**Work instructions:** Go through the listing below and show each line that has the word "accomplish".

**Task input:**
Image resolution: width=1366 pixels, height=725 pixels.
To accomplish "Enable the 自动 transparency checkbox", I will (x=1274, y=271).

* * *

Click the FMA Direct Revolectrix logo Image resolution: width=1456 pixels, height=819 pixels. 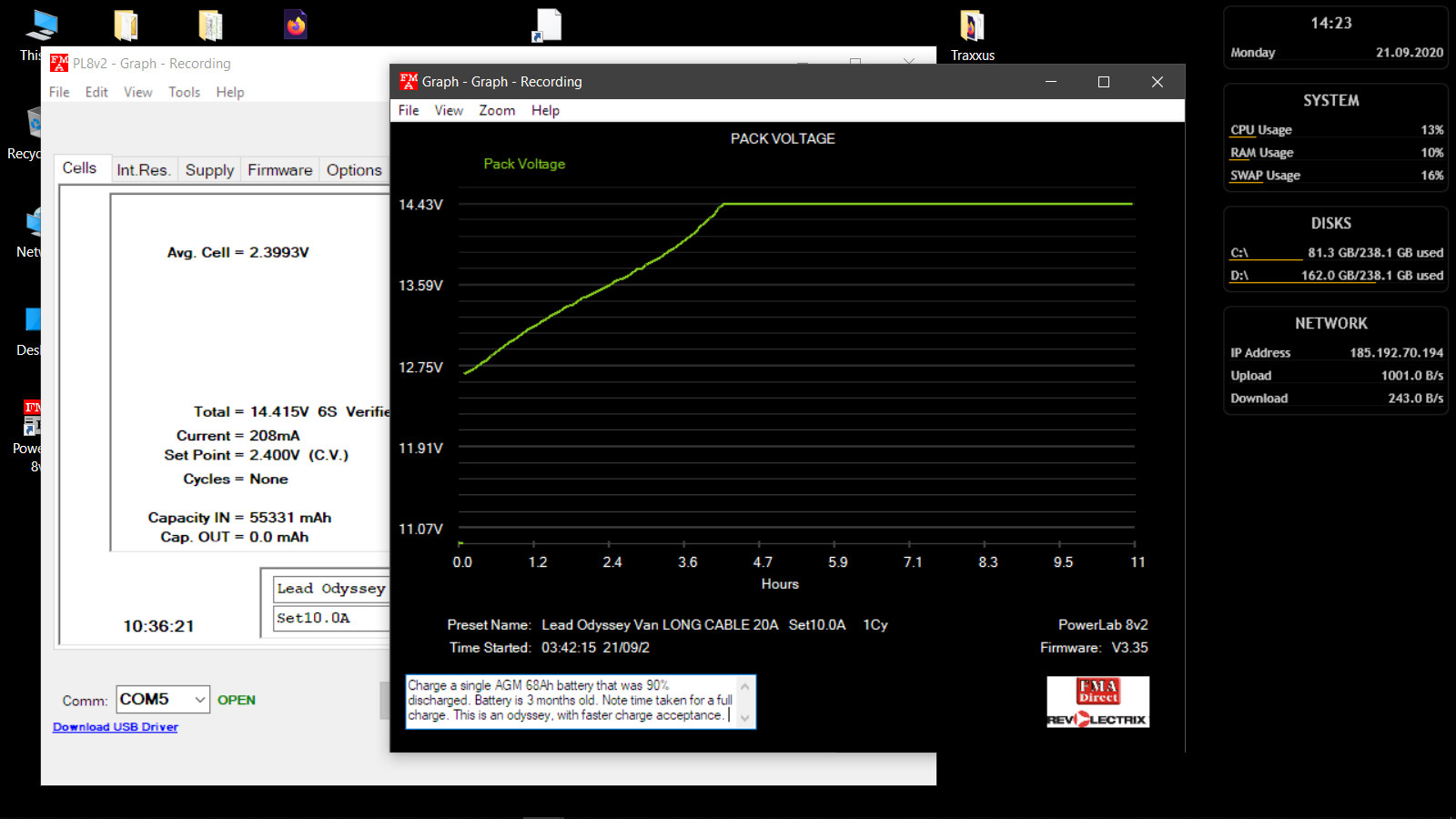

...

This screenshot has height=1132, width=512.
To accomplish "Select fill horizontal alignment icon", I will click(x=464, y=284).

**Written response:**
To accomplish "Enable the 自动 transparency checkbox", I will (x=1274, y=271).
To accomplish "Select fill horizontal alignment icon", I will click(x=464, y=284).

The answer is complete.